*** Listed records

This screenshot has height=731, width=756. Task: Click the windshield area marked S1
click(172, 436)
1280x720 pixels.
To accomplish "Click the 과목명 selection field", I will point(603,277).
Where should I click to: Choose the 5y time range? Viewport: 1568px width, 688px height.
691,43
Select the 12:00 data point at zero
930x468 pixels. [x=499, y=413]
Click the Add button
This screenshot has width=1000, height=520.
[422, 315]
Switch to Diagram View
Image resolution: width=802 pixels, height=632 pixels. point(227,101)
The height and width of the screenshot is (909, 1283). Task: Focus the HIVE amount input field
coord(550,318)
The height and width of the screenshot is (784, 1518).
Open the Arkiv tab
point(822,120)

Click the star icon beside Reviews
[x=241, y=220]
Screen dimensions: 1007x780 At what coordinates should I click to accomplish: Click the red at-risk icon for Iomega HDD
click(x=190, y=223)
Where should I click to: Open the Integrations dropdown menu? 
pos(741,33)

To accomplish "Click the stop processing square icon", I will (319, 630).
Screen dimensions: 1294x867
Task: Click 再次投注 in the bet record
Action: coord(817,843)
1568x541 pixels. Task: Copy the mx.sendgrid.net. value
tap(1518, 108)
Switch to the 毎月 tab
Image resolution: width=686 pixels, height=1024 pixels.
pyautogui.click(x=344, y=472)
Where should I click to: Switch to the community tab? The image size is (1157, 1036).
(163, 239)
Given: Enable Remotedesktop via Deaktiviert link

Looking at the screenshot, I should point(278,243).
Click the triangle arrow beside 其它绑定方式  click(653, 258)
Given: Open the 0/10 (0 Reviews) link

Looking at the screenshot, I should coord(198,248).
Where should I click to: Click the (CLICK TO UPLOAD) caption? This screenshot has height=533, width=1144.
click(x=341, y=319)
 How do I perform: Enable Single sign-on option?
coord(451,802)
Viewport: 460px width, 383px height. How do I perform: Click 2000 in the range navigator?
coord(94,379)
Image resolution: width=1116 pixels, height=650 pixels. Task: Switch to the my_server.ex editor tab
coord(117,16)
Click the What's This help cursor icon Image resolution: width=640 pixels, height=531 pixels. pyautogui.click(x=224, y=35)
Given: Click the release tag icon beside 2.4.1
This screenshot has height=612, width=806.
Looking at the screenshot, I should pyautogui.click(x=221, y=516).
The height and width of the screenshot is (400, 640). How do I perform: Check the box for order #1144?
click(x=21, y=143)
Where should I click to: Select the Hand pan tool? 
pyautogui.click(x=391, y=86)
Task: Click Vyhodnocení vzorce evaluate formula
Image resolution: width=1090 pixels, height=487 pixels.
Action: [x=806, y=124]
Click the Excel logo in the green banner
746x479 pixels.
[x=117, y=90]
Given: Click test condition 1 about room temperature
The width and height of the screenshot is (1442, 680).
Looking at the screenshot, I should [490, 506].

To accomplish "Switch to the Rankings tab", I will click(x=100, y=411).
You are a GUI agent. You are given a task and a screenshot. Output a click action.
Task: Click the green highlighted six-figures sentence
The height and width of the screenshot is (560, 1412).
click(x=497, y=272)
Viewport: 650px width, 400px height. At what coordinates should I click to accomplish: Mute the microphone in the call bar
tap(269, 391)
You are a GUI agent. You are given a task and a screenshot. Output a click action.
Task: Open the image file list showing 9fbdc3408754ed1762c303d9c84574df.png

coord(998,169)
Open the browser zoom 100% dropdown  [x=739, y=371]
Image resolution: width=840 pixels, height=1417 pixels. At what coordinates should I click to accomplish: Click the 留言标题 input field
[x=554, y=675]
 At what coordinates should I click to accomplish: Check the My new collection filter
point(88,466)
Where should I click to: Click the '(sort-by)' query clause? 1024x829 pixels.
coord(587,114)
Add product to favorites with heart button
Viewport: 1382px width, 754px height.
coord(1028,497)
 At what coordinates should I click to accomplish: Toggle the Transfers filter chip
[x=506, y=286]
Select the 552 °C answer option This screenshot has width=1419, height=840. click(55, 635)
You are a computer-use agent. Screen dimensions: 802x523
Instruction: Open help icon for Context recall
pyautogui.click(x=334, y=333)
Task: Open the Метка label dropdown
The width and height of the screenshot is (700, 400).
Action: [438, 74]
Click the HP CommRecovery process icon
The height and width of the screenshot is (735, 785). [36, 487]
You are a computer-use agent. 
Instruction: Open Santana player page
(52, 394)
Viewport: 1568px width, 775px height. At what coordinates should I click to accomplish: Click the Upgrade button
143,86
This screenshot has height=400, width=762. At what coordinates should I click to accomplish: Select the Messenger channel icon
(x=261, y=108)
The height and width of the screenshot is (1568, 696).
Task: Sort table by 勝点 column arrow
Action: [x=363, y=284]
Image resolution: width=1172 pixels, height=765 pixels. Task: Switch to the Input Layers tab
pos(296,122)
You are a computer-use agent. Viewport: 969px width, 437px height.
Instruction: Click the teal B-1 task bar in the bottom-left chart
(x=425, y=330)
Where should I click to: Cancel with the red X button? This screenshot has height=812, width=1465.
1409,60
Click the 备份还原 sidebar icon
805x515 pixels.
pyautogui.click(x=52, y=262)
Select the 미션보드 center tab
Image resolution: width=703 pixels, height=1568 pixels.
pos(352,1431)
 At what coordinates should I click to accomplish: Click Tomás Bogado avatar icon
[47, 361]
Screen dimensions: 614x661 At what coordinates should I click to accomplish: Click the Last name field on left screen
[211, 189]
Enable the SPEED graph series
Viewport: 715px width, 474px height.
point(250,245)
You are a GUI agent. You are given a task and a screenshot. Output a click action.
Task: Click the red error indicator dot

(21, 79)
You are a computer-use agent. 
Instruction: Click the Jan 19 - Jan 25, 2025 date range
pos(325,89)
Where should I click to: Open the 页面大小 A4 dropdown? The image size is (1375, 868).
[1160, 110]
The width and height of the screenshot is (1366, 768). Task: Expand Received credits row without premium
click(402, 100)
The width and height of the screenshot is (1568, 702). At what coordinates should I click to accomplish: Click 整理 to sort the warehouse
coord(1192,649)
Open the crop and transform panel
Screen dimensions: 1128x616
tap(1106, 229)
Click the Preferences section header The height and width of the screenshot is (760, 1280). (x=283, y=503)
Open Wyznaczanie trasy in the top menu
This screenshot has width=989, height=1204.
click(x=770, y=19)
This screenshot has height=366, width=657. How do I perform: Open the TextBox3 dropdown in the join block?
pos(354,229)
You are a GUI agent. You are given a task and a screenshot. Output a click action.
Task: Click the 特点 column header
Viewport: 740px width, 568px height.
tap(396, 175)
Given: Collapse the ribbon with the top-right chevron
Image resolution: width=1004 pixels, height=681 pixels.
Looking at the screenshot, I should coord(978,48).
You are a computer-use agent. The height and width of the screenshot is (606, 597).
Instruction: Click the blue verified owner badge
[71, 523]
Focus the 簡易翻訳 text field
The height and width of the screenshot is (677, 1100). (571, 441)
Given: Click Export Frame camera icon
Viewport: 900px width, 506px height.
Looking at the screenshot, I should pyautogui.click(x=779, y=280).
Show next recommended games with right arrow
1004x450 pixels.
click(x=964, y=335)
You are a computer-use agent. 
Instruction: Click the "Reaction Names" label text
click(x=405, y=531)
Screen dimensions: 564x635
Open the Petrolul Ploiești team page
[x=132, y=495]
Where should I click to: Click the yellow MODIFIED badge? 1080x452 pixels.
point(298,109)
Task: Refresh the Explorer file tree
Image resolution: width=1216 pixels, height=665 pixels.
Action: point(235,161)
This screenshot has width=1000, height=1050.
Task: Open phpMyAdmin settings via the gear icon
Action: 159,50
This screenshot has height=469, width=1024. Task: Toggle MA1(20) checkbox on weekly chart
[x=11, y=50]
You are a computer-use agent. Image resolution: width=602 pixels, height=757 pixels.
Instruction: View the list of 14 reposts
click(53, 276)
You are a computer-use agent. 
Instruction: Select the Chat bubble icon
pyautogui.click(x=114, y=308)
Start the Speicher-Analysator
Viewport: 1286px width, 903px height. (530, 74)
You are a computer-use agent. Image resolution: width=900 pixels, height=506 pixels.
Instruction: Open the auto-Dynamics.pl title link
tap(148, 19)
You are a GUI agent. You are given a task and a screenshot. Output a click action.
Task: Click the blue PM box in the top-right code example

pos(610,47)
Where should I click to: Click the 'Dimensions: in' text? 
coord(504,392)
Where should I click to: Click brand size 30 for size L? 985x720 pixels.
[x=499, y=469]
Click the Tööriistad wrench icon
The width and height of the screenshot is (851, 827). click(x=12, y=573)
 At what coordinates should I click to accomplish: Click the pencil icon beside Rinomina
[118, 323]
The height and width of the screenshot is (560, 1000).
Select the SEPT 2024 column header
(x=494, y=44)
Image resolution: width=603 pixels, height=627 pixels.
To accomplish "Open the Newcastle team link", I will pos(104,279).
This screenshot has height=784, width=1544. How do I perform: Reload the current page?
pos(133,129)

******

Which of the lines above hold the string "green"? Copy each one.

▸ **Answer area**
Click the Excel logo in the green banner
Task: Click the green highlighted six-figures sentence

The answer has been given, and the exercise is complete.